How are you  doing with building diversity outside your garden? We can all make a difference in the world by building diversity in all areas of our lives.

Life is like a garden. My garden has more shapes, colors, sizes, smells, and textures than I can even count. They all compliment one another and they form a cohesive portrait. A single flower can't make a garden, but a group becomes a  spectacular show. Wouldn't it be great if our world were like this? Our differences are what make us unique and we should embrace all the "smells, colors, shapes" in people like we do in a garden. We all bring something to the whole.

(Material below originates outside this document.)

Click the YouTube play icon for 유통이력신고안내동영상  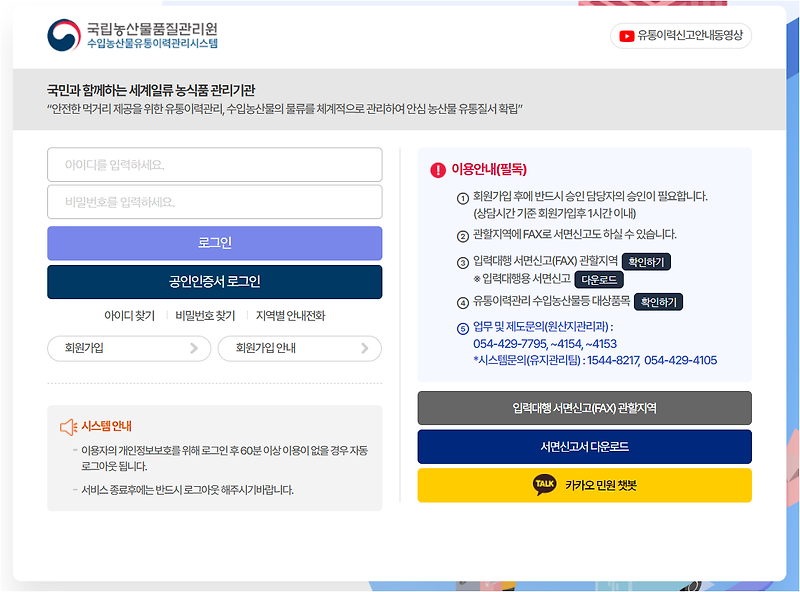(625, 34)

 When I was young, I wanted to change the world. It took growing up and life experience to learn that one person can only be a catalyst, not change everything. We can  make an impact by our actions and hope that we too can be the one flower that unites a garden.

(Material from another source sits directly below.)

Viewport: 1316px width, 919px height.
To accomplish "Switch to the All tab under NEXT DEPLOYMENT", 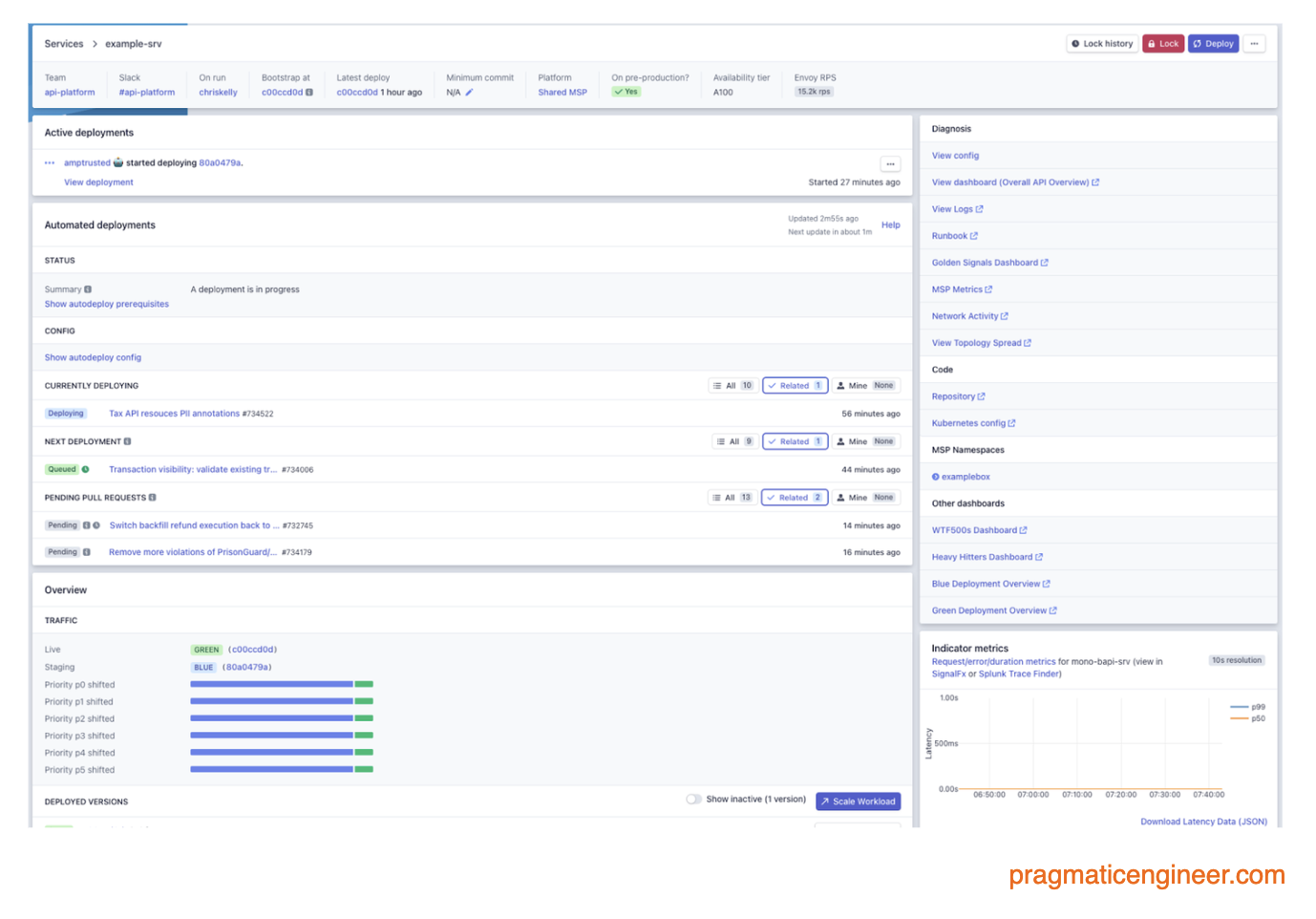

How you can help grow diversity
  • Examine your real feelings regarding diversity. Be honest and ask yourself "why" if you have reservations.
  • Speak out against racism and inequality. Don't let it slide. You can be subtle in your efforts, but if you ignore it you are accepting it. Don't be that person. 
  • If you feel that you can't speak out against some issues regarding diversity, confide in someone else. Let them be a catalyst.
  • Be open and learn about the cultures of those that you work with. Ignorance can breed an indifference to diversity.
  • Reach beyond your circle of friends and work group. Get to know those that are "different" and make some new connections. Accept differences.
  • Avoid hanging with cliques or one group.
  • Watch your words and jokes. So many of us forget the power of words - positive and negative.
  • If you are in a leadership role, encourage diversity and hire diversity. 
  • Request to work with diverse teams.
  • Encourage and attend diversity training. Some communities have some great resources if your company does not have a program.
  • Encourage speakers on diversity or attend a community talk.
  • Volunteer within a variety of communities.
  • Allow or join groups within your company. Many employers encourage groups on site where like members (and you!) can meet monthly, weekly etc.
  • Encourage people to post events from their community to encourage anyone to visit their event or group.
  • DO SOMETHING. Don't wait for someone else to start change. Be a leader.

I love gardening because I gain so much satisfaction from watching my plants grow and blend in with their neighbors to form a magical world. How are YOU going to add diversity to the garden of life???